We are glad to share the news of a forthcoming Sociological Review Monograph to be edited by Imogen Tyler and Tom Slater, which, all being well, will be published early in 2018. it will include articles by Imogen Tyler, Tom Slater, Jenna Loyd, Anne Bonds, Lynne Friedli, Joanna Latimer, Brigit McWade, João Queirós, Virgilio Borges Pereira, Graham Scambler, Dayna Keene and Gergő Pulay.
Stigma is currently one of the most used but least developed of sociological concepts. This special issue aims to revitalise sociological debates about what stigma is, and the role of stigma in the formation and governance of contemporary societies. We anticipate that this special issue will have considerable appeal to readers of The Sociological Review, and hope it will make a defining contribution to the journal and the discipline.
Scholarship on stigma has been dominated by psychologists. This special issue will wrest stigma away from the individualism and a-historical frame of psychology, returning stigma to sociology through a focus on questions of history, power, capital, value, inequality, culture, ‘race’, disability and social governance. Through theoretical innovation and detailed empirical case studies of stigma in a range of settings, this issue will be an an essential resource for graduate and postgraduate students, but will also engage policy makers and practitioners/activists, opening up new questions and avenues of research.

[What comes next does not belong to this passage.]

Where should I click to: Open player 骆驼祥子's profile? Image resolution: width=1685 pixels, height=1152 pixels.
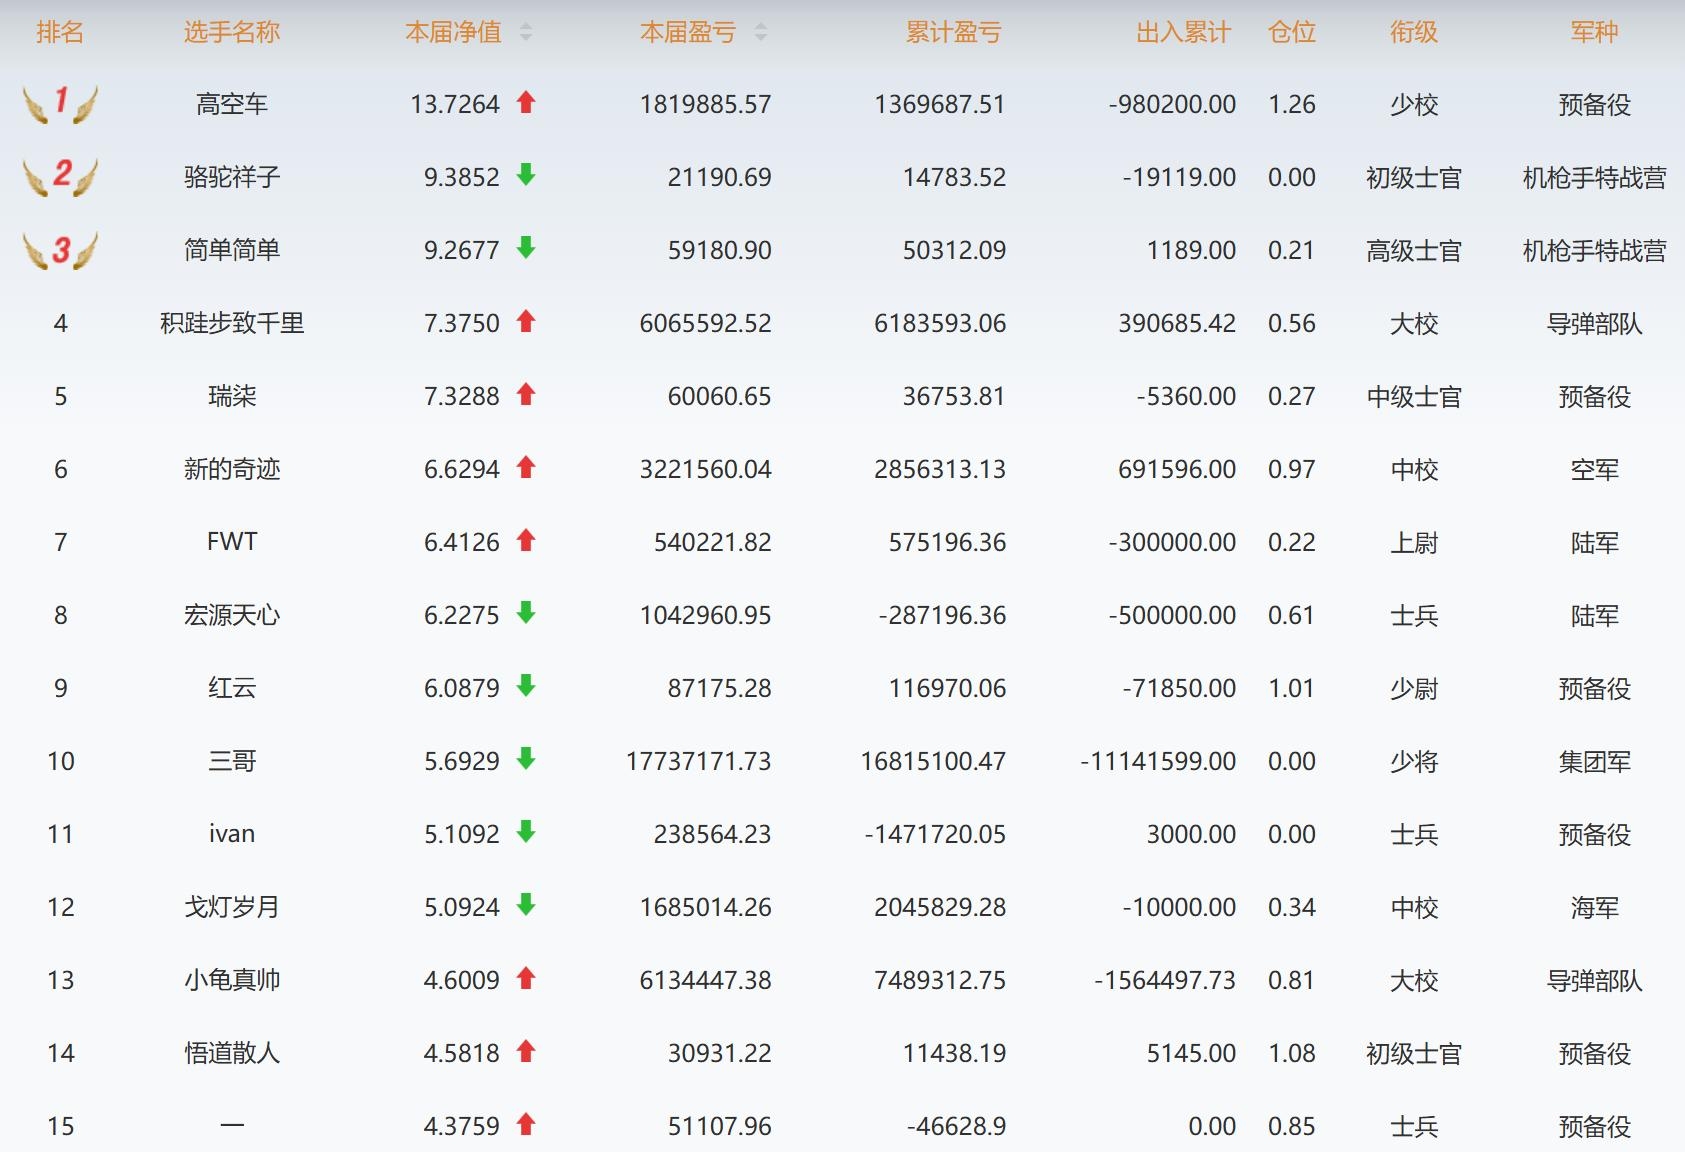231,177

Erving Goffman’s Stigma: Notes on the Management of Spoiled Identity [1963] transformed understandings of the social function of stigma. Proceeding from a definition of stigma as ‘the situation of the individual who is disqualified from full social acceptance’ (1990: 9), Goffman explored what a burgeoning psychological literature on stigma might ‘yield for sociology’ (1990: 9). Fifty years after its publication, Goffman’s Stigma remains the most influential treatise on the social function of stigma. It has been pivotal in the development of practical initiatives designed to combat social stigma, for example in programmes designed to reduce the social stigma of conditions such as HIV and AIDS. Since Stigma was published, social and political movements, such as the LGBT and disability rights, have transformed public perceptions and understandings of what might have been considered “spoiled” or “deviant” bodies and behaviours. However, despite sometimes successful practical applications of Goffman’s work, it is striking how little sociological understandings of stigmatisation have developed within the intervening period. Further, it has been argued that Goffman’s interactionist approach to stigma has the effect of neutralizing the social and historical materials he draws upon (see Jameson, 1976). For example, Goffman wrote Stigma during a critical period the black civil rights movement in the US, but while he examines racial stigma, he doesn’t reflect on how social and political upheavals effected by movements for the equality of black humanity might trouble the stigma of “racialised interactions” or consider how stigma is a fundamentally racializing force (see Loyd and Bonds). Moreover, recent research has questioned the effectiveness and politics of (some) anti-stigma initiatives (see Haslam et. al. 2006, Pescosolido and Martin 2015)(see McWade). This troubling of normativity also speak to a longer series of theoretical debates in critical race studies feminist and queer theory, which variously argue against the limited terms of “inclusion” on offer from institutions, states, corporate agents and their mediating agencies. Within these alternative traditions of stigma thinking, there is a concern with reclaiming stigma ‘as a pivotal arena for the politics emanating from different traditions of the oppressed’ (Weheliye 2014, p. 2, see Tyler, McWade and Latimer)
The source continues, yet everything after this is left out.